Note the curly braces ({}), which are significant in Hackett. When used as expressions, parentheses and curly braces are not interchangeable. Use of curly braces in an expression enters infix mode, which alters function application syntax to support infix syntax.

Infix syntax is most useful for presenting mathematical notation, which is traditionally written using infix symbolic operators. Hackett’s infix syntax can emulate this:

> {1 + 2}

: Integer

3

> {2 * 3}

: Integer

6

Any function of arity two can be applied using infix syntax, even those defined as entirely normal functions; there is no syntactic difference between an “operator” and any other function. For example, it would be equally possible to use a function named add in an infix expression:

> (def add +)
> {1 add 2}

: Integer

3

In fact, there is not even any restriction that functions used in infix expressions must be identifiers.

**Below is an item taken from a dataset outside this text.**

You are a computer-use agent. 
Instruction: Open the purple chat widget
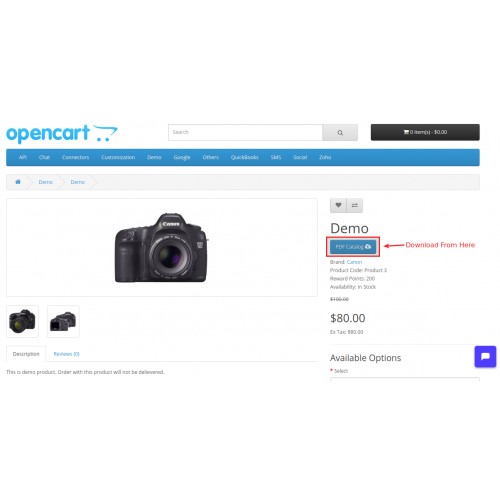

Arbitrary expressions that produce functions may also be used infix:

> {1 (λ [x _] x) 2}

: Integer

1

Infix syntax can also be used to chain multiple operators together in the same expression, so the general syntax of infix mode can be described with the following grammar:

{ arg expr {function expr arg expr}+ }

…where each function expr is known as an infix operator.

Example:
> {1 + 2 + 3}

: Integer

6

Astute readers might notice that operators chained in this way create a minor ambiguity. Is {x f y g z} grouped like this?

(g (f x y) z)

…or like this?

(f x (g y z))

Both interpretations are potentially reasonable. For operators like +, the grouping does not matter, because + is associative, so the result will be the same whichever grouping is picked. For other operators, however, the grouping is meaningful. For example, - can produce very different results depending on which grouping is picked:

> {{10 - 15} - 6}

: Integer

-11

> {10 - {15 - 6}}

: Integer

1

How does Hackett determine which grouping to use? Well, it uses a notion of operator fixity to decide on a case-by-case basis. Some operators should be grouped the first way (they “associate left”) while others should be grouped the second way (they “associate right”). The - operator, for example, associates left, while the :: operator associates right:

> {10 - 15 - 6}

: Integer

-11

> {1 :: 2 :: 3 :: Nil}

: (List Integer)

{1 :: 2 :: 3 :: Nil}

Operator fixity can be specified when a binding is defined by providing a fixity annotation, which is either #:fixity left or #:fixity right. Using a fixity annotation, it is possible to write a version of - that associates right:

> (def -/r #:fixity right -)
> {10 -/r 15 -/r 6}

: Integer

1

If no fixity annotation is specified, the default fixity is left.

Additionally, infix syntax can be used in types as well as expressions, and it works the same way. Type constructors may also have operator fixity, most notably ->, which associates right. This makes writing type signatures for curried functions much more palatable, since {a -> b -> c} tends to be easier to visually scan than (-> a (-> b c)), especially when the argument types are long or function types are nested in argument positions.